Se de fato houver aumento dos incentivos fiscais, essa transparência sobre onde foi posto cada centavo des­tinado a ações para a comunidade se torna premente. Só assim, o contri­buinte e a sociedade em geral podem ter certeza do destino dado a seu di­nheiro. "Será fundamental saber o que motiva a empresa a escolher deter­minado programa ou entidade para investir. Se é um compromisso social mesmo", reforça Marcos Fuchs, dire­tor-adjunto da Agência de Notícias dos Direitos da Infância (Andi).

> **Dados disponíveis**:
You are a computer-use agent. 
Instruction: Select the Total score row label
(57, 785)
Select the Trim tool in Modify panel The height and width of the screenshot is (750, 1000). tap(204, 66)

> **Tarefa 1**:
Responda com base no documento de origem:
(a) Em que condição a transparência se torna premente?
(b) Quem, segundo o texto, pode ter certeza do destino dado a seu dinheiro?
(c) Que cargo Marcos Fuchs ocupa?
> **Tarefa 2**: Liste todos os verbos no infinitivo que aparecem no documento de origem.
> **Tarefa 3**: Transcreva do documento de origem o trecho desde "Se de fato houver" até "da Infância (Andi).", incluindo estas últimas palavras.
O material provém de outra fonte.

> **Resposta final 1**:
(a) Se de fato houver aumento dos incentivos fiscais.
(b) O contribuinte e a sociedade em geral.
(c) Diretor-adjunto da Agência de Notícias dos Direitos da Infância (Andi).

> **Resposta final 2**: ter, saber, escolher, investir

> **Resposta final 3**:
Se de fato houver aumento dos incentivos fiscais, essa transparência sobre onde foi posto cada centavo des­tinado a ações para a comunidade se torna premente. Só assim, o contri­buinte e a sociedade em geral podem ter certeza do destino dado a seu di­nheiro. "Será fundamental saber o que motiva a empresa a escolher deter­minado programa ou entidade para investir. Se é um compromisso social mesmo", reforça Marcos Fuchs, dire­tor-adjunto da Agência de Notícias dos Direitos da Infância (Andi).